What you need to do
Your output should contain every record, unchanged.

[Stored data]
┏━━

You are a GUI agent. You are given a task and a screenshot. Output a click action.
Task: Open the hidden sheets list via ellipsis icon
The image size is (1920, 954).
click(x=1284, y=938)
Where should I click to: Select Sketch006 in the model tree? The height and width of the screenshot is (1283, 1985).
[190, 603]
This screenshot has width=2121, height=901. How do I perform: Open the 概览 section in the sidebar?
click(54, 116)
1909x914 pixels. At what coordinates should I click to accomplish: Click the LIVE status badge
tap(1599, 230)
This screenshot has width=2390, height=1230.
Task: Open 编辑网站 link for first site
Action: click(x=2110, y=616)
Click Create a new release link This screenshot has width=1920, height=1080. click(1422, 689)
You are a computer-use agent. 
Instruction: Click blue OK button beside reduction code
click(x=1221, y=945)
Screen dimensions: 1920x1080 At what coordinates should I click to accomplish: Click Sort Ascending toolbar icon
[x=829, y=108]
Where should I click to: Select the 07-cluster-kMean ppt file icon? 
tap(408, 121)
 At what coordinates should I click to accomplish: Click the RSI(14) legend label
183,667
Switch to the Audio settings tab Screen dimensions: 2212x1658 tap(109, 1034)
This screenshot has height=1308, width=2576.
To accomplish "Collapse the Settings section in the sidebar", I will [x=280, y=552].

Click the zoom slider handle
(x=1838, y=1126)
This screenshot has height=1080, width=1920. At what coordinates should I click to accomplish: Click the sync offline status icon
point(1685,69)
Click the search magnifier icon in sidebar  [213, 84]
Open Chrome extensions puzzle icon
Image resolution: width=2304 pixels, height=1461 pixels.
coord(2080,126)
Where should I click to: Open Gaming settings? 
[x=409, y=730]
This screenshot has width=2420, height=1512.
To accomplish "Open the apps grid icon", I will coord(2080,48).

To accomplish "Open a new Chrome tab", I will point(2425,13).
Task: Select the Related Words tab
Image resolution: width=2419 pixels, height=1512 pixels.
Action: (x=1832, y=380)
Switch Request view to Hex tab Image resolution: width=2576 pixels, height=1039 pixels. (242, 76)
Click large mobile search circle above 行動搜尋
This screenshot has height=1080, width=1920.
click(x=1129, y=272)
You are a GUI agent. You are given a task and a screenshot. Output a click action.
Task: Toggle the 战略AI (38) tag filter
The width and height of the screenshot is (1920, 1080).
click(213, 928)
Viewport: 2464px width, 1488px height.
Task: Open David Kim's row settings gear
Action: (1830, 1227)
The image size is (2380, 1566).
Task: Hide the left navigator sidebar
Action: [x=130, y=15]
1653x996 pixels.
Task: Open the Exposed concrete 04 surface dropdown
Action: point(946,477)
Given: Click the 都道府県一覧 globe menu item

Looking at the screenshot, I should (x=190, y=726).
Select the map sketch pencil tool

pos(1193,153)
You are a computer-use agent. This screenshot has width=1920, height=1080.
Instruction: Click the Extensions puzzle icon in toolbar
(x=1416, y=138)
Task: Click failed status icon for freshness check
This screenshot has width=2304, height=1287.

┗━━

Answer to the problem
You are a GUI agent. You are given a task and a screenshot. Output a click action.
Task: Open the hidden sheets list via ellipsis icon
The image size is (1920, 954).
click(x=1284, y=938)
Where should I click to: Select Sketch006 in the model tree? The height and width of the screenshot is (1283, 1985).
[190, 603]
This screenshot has width=2121, height=901. How do I perform: Open the 概览 section in the sidebar?
click(54, 116)
1909x914 pixels. At what coordinates should I click to accomplish: Click the LIVE status badge
tap(1599, 230)
This screenshot has width=2390, height=1230.
Task: Open 编辑网站 link for first site
Action: click(x=2110, y=616)
Click Create a new release link This screenshot has width=1920, height=1080. click(1422, 689)
You are a computer-use agent. 
Instruction: Click blue OK button beside reduction code
click(x=1221, y=945)
Screen dimensions: 1920x1080 At what coordinates should I click to accomplish: Click Sort Ascending toolbar icon
[x=829, y=108]
Where should I click to: Select the 07-cluster-kMean ppt file icon? 
tap(408, 121)
 At what coordinates should I click to accomplish: Click the RSI(14) legend label
183,667
Switch to the Audio settings tab Screen dimensions: 2212x1658 tap(109, 1034)
This screenshot has height=1308, width=2576.
To accomplish "Collapse the Settings section in the sidebar", I will [x=280, y=552].

Click the zoom slider handle
(x=1838, y=1126)
This screenshot has height=1080, width=1920. At what coordinates should I click to accomplish: Click the sync offline status icon
point(1685,69)
Click the search magnifier icon in sidebar  [213, 84]
Open Chrome extensions puzzle icon
Image resolution: width=2304 pixels, height=1461 pixels.
coord(2080,126)
Where should I click to: Open Gaming settings? 
[x=409, y=730]
This screenshot has width=2420, height=1512.
To accomplish "Open the apps grid icon", I will coord(2080,48).

To accomplish "Open a new Chrome tab", I will point(2425,13).
Task: Select the Related Words tab
Image resolution: width=2419 pixels, height=1512 pixels.
Action: (x=1832, y=380)
Switch Request view to Hex tab Image resolution: width=2576 pixels, height=1039 pixels. (242, 76)
Click large mobile search circle above 行動搜尋
This screenshot has height=1080, width=1920.
click(x=1129, y=272)
You are a GUI agent. You are given a task and a screenshot. Output a click action.
Task: Toggle the 战略AI (38) tag filter
The width and height of the screenshot is (1920, 1080).
click(213, 928)
Viewport: 2464px width, 1488px height.
Task: Open David Kim's row settings gear
Action: (1830, 1227)
The image size is (2380, 1566).
Task: Hide the left navigator sidebar
Action: [x=130, y=15]
1653x996 pixels.
Task: Open the Exposed concrete 04 surface dropdown
Action: point(946,477)
Given: Click the 都道府県一覧 globe menu item

Looking at the screenshot, I should (x=190, y=726).
Select the map sketch pencil tool

pos(1193,153)
You are a computer-use agent. This screenshot has width=1920, height=1080.
Instruction: Click the Extensions puzzle icon in toolbar
(x=1416, y=138)
Task: Click failed status icon for freshness check
This screenshot has width=2304, height=1287.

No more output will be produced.